ChatGPT can now see, meaning it can now understand what is happening in any image you give it—so we took it for a test drive.
We’re already blown away by ChatGPT’s vision capabilities, even though it is still so early. There are transformative use cases in this tool for marketers—some obvious, some not.
On Episode 67 of The Marketing AI Show, Marketing AI Institute founder and CEO Paul Roetzer and I talked about Marketing AI Institute’s initial experiments with these new ChatGPT features.
This isn’t just ChatGPT identifying what’s in an image.
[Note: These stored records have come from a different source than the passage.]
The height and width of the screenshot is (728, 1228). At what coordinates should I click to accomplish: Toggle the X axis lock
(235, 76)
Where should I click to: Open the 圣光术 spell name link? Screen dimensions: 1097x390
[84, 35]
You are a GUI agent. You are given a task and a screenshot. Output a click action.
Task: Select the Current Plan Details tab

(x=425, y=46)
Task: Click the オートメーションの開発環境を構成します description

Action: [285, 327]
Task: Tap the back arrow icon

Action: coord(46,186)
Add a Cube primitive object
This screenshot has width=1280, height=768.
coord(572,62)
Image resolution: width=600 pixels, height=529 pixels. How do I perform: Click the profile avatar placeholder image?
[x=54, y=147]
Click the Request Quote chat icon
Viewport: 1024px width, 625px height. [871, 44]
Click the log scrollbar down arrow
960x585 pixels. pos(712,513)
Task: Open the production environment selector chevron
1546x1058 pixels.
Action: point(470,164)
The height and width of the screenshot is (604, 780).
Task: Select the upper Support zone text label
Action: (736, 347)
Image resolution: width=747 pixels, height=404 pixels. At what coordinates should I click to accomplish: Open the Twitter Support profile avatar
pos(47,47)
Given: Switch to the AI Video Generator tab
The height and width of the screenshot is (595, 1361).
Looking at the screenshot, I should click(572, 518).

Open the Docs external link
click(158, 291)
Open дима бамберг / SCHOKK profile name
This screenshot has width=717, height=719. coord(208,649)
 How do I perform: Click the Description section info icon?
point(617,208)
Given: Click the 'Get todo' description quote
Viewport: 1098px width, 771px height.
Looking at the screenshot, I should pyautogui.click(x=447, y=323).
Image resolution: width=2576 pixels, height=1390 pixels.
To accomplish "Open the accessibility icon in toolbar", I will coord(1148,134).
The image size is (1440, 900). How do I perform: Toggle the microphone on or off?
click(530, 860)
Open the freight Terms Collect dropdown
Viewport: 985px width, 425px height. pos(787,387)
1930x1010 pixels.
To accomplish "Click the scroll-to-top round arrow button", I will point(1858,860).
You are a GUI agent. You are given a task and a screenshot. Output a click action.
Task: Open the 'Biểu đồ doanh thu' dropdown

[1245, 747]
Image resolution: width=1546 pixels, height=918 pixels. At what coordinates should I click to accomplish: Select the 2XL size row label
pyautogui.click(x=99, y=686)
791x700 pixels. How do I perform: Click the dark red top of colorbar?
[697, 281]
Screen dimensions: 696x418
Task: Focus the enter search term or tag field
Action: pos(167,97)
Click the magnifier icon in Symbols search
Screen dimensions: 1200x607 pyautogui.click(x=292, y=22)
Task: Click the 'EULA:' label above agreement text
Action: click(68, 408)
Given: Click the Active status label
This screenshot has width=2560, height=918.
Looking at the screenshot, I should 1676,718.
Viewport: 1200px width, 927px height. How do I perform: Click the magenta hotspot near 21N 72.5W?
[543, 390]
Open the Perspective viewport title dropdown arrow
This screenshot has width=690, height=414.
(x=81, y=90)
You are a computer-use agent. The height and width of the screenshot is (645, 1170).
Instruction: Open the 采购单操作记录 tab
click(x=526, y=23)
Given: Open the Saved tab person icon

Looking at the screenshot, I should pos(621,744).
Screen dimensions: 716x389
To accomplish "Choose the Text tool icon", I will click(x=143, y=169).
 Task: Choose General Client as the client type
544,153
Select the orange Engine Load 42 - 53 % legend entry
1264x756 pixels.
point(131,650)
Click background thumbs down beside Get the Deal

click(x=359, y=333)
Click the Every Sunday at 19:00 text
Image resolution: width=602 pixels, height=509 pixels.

In test after test, we found it capable of working logically through prompts to make educated guesses and produce smart analyses.
“It obviously has way more advanced abilities to reason, follow a chain of thought, and use a step-by-step process to do things,” says Roetzer.
ChatGPT still has plenty of flaws and gets many things wrong.
“But, you can’t use this and not have your head swimming,” says Roetzer.
Already, we’ve been highly impressed with what this tool can do despite its limitations. “And this is the least capable form of this we're ever going to see.”
It was able to accurately diagnose a problem with a contact record in HubSpot based on a simple screenshot of the record’s history.
We used it to quickly identify typos in slides and visuals.
And it analyzed marketing data effectively just from a screenshot of a dashboard.
In each of these tests and others, it was able to produce competent results in a fraction of the time it would take a human marketer.
Online tests we’ve seen have the tool analyzing flowcharts to create strategies and turning wireframes of webpages into fully functional code.
ChatGPT with vision capabilities is just one of many systems that are or will be multimodal. We’re about to see a proliferation of general-purpose AI systems that can read, write, speak, and see.
These systems look like they’re have broadly intelligent capabilities across many different verticals.
“You can just start to imagine all the applications,” says Roetzer.
It begs the question: What happens when a handful of generally useful systems can do many different things really, really well?
What does that mean for all the vertical-focused software we use and invest in?
It’s possible we won’t need many—or all—vertical-specific solutions in the future.
Multimodal systems will change things very, very quickly—and this creates a huge amount of uncertainty when it comes to learning, buying, and adopting technology.
You must act with urgency to develop comprehension and competency across your team with readily available multimodal AI systems.
“You have to understand what the stuff is capable of. And then the competency comes from experimentation,” says Roetzer.